Defendant Rosalie Riley is the former official court reporter for Judge Kenneth Jorgensen, a Superior Court Judge in Grant County, Washington. Ms. Riley resigned effective August 31, 1999. Part of Ms. Riley's responsibilities as an official court reporter is transcription of verbatim reports of proceedings (VRP) for purposes of appeal. See Wash. Rev. Code § 2.32.180. Although Ms. Riley has retired, the responsibility of providing VRP continues for trials that occurred while she was the official court reporter.
"On October 9, 1998, after a jury trial and conviction, Plaintiff Thomas Hargrove was sentenced to 660 months incarceration. Mr. Hargrove filed a notice of appeal on October 12, 1998." (Ahrend Decl. Ex. J at 2.) Ms. Riley was one of four court reporters at the underlying criminal trial of Plaintiff Thomas Hargrove. In late November of 1998, Mr. Hargrove's criminal trial attorney sought an extension of time for filing the statement of arrangements for the appeal based on his inability to contact Ms. Riley to obtain a VRP. The Court of Appeals of the State of Washington, Division III, granted the extension. "Later Mr. Hargrove's attorney filed a statement of arrangements indicating that transcripts of various hearings and the trial were ordered from four different court reporters, with Ms. Riley responsible for over one-half of the documents (approximately 1,500 pages)." ( Id.)
On February 3, 1999, after all transcripts were received from three of the court reporters, the Clerk of the Court sent Ms. Riley a notice that sanctions would be imposed and a show cause hearing set if she had not filed her transcript by February 15, 1999. The letter also notified Ms. Riley of the procedures for filing for an extension of time. On March 19, 1999, the Clerk sent Ms. Riley another letter admonishing her tardiness in supplying the VRP, extending the due date to April 19, 1999, and warning that no other extensions would be granted due to her past record of failing to comply with the deadlines as set out in the Rules of Appellate Procedure.

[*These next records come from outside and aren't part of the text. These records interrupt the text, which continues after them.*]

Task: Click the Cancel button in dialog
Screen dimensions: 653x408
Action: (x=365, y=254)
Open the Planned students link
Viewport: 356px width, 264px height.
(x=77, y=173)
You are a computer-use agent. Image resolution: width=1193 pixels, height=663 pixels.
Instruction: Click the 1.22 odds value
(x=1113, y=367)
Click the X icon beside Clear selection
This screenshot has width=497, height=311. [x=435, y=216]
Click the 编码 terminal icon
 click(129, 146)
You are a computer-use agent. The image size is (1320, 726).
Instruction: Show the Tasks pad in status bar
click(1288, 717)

As of mid-March, Ms. Riley was overdue on transcripts for nine different cases.
On August 19, 1999, the Clerk filed a Ruling Imposing Terms and Order to Show Cause against Ms. Riley because she still had not filed the VRP in Mr. Hargrove's appeal. The Clerk noted that no motions for extension of time or supporting affidavits had been filed. The Clerk ordered a show cause hearing for October 5, 1999. On September 14, 1999, in an unrelated case, the Honorable Frank V. Slak, Commissioner of the Division III Court of Appeals, held a show cause hearing in an unrelated case regarding Ms. Riley's failure to file a VRP. In the Commissioner's Ruling, he noted Ms. Riley's delinquency in filing the VRP in Mr. Hargrove's appeal and ordered that she file the VRP on October 12, 1999. This deadline passed and Ms. Riley failed to file the VRP.

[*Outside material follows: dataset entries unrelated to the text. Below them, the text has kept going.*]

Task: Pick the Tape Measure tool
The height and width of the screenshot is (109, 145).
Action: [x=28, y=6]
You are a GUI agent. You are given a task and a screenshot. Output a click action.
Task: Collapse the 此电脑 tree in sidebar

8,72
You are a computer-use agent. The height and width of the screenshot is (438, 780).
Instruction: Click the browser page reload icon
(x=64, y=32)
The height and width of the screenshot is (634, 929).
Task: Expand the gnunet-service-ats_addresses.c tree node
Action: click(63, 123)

On October 27, 1999, in a Clerk's Ruling Imposing Sanctions, the Clerk ordered Ms. Riley to file the VRP by November 8, 1999, or to face sanctions of $50.00 per day.
Due to the delay in receiving the VRP, Mr. Hargrove filed a motion to dismiss the charges against him or to reverse and remand for a new trial arguing that the court reporter's delay in transcribing the report of proceedings violated federal due process and state constitutional guaranties of a speedy appeal. In an unpublished opinion dated January 25, 2000, the Court of Appeals found "the 12-month delay in the filing of the report of proceedings was not excessive enough to violate due process or to constitute the unnecessary delay that triggers Washington constitutional protections." The Court noted that the VRP had not been filed when the motion was heard on December 16, 1999, but was subsequently filed on December 28, 1999. Mr. Hargrove has filed a motion to reconsider and motion to modify the Court of Appeal's decision. His criminal appeal is also still pending.

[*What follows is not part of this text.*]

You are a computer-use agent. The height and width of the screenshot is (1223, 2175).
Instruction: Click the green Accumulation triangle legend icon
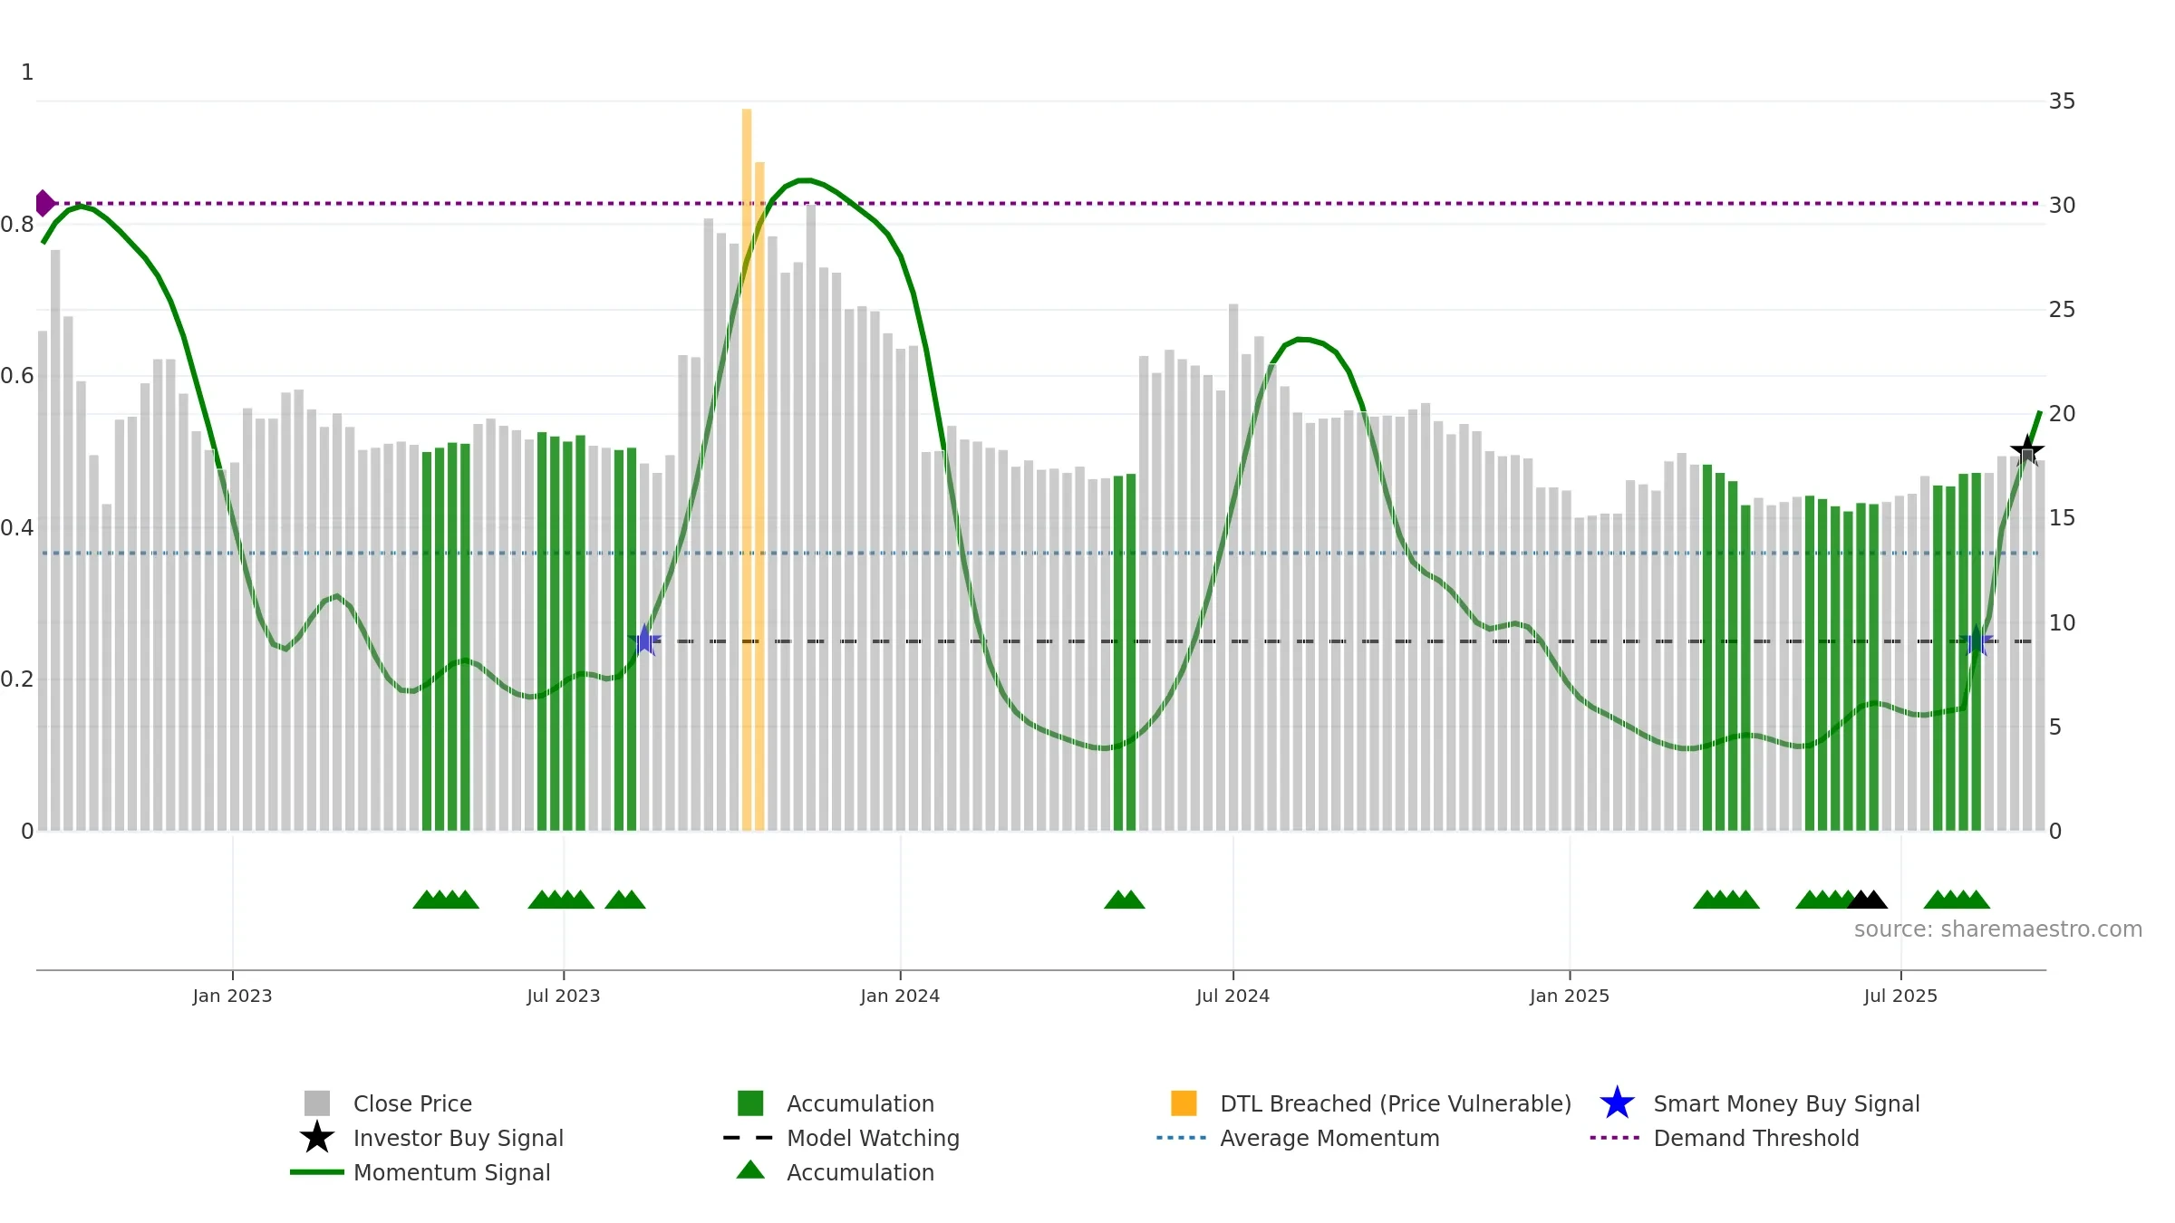(750, 1170)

On January 10 and 26, 2000, the Clerk sent Ms. Riley letters informing her that she had not paid the sanctions ordered by the Court which totaled $2,600.00. On February 9, 2000, Ms. Riley responded by disputing the amount of the sanctions imposed, admitting that only $2,400.00 was owed. She did not dispute the propriety of the sanctions. Ms. Riley never filed a motion to modify the Clerk's or Commissioner's rulings nor did she otherwise contest the propriety of the sanctions.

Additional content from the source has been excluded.